The sentence that became a verdict

Somewhere along the way — a sermon, a parenting book, a well-meaning friend — you were handed this verse as a guarantee:

Train up a child in the way he should go, and when he is old he will not depart from it.

Proverbs 22:6 · WEB

The teaching that grew around it goes like this: raise them right, and they will stay. It sounds like simple faithfulness. But notice what it quietly does — it makes you the guarantor of another person’s soul. If they stay, you did it right. If they leave, the verse has already assigned the blame, and it is wearing your name.

So when your child walked away — from the faith, from you, or from both — the arithmetic completed itself in your chest before anyone said a word. The verse said they would stay. They didn’t. Therefore I failed. Maybe someone did say a word. Some parents have been asked, gently or not, to step back from teaching or leading because of a child’s choices, as though a prodigal in the family were a disqualification. The silence of everyone else said the rest.

Here is the problem with the arithmetic: the verse never said what you were told it said. And demonstrating that is not a matter of softening the Bible to make you feel better. It is a matter of reading the Bible accurately — which, as it turns out, is far kinder than the misreading ever was.

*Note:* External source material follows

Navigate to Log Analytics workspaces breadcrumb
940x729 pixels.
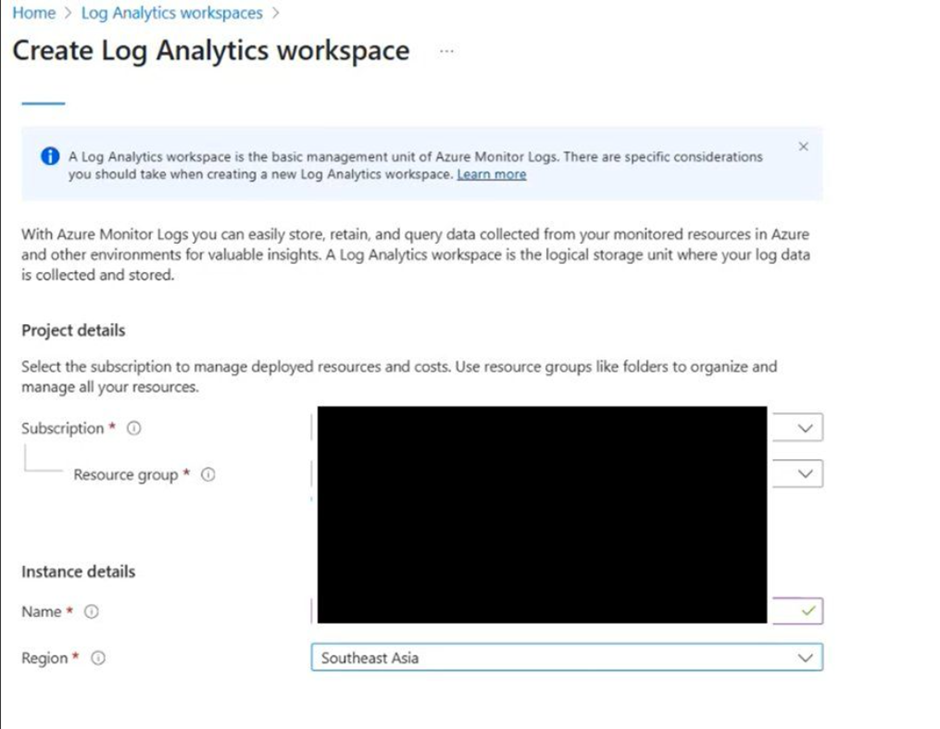(171, 13)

What kind of book Proverbs is

A proverb is not a promise

Scripture is not one kind of writing. It contains law, history, poetry, prophecy, letters — and wisdom literature, which is its own category with its own rules. Proverbs belongs to that last family, and the family trait matters enormously: a proverb describes how life generally goes. It does not guarantee how every life will go.

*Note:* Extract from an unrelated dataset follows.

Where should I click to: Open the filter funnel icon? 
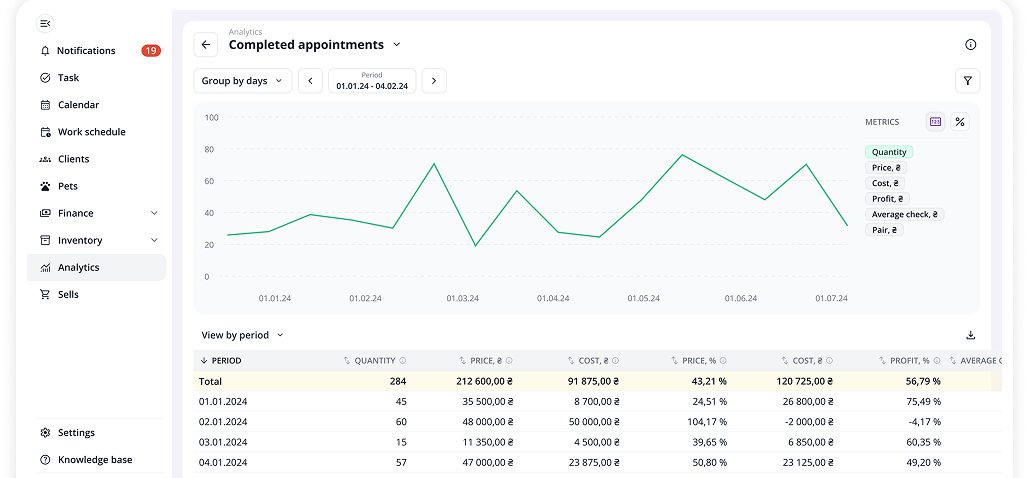[967, 81]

You already read proverbs this way everywhere else in the book. Watch what happens when we take another one as an ironclad promise:

He becomes poor who works with a lazy hand, but the hand of the diligent brings wealth.

Proverbs 10:4 · WEB

Is that true? Yes — generally, observably, the way wisdom is true. Diligence tends toward provision; laziness tends toward want. But is every diligent person wealthy? You know they are not. Scripture itself knows they are not; it is full of faithful, hardworking people who suffered loss. If Proverbs 10:4 were a contract, every poor believer would stand accused of laziness — which is exactly the cruel logic Job’s friends used, and God rebuked them for it.

Proverbs 22:6 works the same way. It tells parents the truth: training a child in God’s way plants deep roots, and those roots matter for a lifetime. Direction in childhood shapes trajectory. That is real, and your years of faithfulness were not wasted — nothing you planted has stopped existing because you cannot currently see it. But the verse is a proverb, not a warranty. It describes the general power of godly upbringing. It does not promise that every trained child stays — and it therefore cannot convict every parent whose child left.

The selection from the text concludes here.